» **WHAT THIS TASK INVOLVES**: Where in the entries below does "chevron" appear? Copy every line that has it.

» **INFORMATION GIVEN**:
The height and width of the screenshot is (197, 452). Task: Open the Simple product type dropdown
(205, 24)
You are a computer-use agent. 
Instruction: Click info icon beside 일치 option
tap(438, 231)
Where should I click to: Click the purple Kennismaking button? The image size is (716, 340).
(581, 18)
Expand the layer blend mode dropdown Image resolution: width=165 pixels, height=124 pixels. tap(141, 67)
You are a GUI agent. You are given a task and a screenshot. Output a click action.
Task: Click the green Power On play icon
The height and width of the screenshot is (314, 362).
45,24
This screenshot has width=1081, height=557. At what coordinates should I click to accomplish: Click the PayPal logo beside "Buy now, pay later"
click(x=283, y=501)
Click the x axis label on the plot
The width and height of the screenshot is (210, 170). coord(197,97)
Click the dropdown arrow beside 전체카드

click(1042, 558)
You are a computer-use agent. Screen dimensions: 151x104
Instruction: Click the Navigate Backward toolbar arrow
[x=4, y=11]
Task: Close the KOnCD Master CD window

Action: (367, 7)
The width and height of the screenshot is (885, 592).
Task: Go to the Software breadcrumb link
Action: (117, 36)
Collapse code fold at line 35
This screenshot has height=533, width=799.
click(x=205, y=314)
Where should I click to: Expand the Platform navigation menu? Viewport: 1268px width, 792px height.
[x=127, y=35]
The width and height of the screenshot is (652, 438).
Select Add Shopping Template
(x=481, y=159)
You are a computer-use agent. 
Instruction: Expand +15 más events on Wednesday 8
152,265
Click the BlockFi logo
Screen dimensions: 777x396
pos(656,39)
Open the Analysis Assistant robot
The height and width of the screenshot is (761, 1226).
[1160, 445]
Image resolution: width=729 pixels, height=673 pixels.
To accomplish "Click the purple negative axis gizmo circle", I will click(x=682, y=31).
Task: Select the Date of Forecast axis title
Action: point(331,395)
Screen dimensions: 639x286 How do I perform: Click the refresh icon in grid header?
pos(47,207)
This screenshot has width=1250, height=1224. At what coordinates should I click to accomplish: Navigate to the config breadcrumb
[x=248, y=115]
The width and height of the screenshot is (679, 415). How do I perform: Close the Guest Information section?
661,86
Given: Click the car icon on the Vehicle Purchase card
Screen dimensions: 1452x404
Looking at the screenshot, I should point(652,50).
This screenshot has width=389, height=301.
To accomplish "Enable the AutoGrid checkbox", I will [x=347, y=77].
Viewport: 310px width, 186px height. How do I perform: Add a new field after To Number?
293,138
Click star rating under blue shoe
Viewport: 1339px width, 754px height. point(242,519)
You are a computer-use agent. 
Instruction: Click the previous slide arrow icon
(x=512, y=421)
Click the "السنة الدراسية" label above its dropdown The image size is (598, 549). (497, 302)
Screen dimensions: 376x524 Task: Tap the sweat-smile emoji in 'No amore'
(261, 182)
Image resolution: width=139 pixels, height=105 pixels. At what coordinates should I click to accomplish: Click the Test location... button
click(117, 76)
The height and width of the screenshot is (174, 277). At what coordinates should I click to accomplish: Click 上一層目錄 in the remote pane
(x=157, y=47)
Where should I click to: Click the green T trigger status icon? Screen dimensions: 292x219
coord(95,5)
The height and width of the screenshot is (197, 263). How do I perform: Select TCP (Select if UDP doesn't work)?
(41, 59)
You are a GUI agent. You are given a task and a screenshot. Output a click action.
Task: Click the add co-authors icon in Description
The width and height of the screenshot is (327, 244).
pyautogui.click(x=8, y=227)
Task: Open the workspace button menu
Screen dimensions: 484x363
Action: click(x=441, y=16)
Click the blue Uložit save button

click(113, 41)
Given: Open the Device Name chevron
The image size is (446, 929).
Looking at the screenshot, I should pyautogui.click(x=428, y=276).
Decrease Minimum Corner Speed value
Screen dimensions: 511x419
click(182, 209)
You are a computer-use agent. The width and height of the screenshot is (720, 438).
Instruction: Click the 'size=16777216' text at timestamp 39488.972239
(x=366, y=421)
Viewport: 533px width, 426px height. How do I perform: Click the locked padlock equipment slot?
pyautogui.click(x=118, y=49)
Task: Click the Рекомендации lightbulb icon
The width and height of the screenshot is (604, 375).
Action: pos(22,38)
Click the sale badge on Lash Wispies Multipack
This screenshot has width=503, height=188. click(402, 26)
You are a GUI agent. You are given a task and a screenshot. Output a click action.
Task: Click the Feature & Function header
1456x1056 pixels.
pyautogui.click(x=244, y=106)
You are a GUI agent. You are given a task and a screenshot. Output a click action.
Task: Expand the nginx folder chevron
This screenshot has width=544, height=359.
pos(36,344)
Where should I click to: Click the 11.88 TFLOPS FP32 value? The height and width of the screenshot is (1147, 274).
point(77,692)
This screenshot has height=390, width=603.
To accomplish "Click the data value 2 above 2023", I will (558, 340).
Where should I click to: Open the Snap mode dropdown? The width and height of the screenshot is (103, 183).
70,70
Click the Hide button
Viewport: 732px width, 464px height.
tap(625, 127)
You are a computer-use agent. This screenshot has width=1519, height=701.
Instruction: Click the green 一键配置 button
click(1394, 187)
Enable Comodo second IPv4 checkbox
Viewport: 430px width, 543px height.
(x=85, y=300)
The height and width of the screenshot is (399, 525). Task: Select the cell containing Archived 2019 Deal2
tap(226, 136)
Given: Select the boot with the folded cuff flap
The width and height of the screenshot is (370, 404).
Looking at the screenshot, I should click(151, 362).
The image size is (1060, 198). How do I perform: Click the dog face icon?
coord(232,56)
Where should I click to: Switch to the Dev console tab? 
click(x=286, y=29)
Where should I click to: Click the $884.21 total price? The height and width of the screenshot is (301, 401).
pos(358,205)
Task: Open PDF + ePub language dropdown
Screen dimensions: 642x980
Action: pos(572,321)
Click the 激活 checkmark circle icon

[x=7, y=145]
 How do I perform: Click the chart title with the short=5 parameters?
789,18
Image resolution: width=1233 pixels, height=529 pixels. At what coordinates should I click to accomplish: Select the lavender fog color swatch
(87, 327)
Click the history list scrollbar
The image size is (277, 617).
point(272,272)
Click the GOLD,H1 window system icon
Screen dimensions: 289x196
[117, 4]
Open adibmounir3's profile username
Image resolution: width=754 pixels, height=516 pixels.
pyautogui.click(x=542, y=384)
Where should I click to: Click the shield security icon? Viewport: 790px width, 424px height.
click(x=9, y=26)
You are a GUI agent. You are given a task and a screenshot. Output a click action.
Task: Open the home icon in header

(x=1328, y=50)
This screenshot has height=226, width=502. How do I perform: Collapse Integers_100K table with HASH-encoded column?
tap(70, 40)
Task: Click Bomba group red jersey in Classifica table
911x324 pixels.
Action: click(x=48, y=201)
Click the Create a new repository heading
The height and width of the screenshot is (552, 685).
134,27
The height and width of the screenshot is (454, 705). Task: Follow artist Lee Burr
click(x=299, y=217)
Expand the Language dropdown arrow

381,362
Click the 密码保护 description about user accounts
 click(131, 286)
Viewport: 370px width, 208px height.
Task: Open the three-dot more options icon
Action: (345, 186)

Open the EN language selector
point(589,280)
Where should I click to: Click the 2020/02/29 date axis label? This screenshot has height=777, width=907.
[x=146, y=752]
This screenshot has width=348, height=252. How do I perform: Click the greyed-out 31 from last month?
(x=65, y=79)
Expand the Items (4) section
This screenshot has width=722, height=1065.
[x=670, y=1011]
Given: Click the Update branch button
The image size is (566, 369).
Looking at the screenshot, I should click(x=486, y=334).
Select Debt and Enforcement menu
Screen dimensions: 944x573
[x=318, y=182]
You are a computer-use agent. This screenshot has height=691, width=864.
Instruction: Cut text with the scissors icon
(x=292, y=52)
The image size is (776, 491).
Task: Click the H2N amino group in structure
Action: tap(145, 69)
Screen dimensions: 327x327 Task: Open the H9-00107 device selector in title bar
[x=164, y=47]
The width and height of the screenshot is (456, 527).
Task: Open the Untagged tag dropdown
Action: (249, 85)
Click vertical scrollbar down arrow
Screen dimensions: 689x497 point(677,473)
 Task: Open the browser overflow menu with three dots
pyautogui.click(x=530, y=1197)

» **YOUR RESPONSE**:
Given: Open the Device Name chevron
Task: Expand the nginx folder chevron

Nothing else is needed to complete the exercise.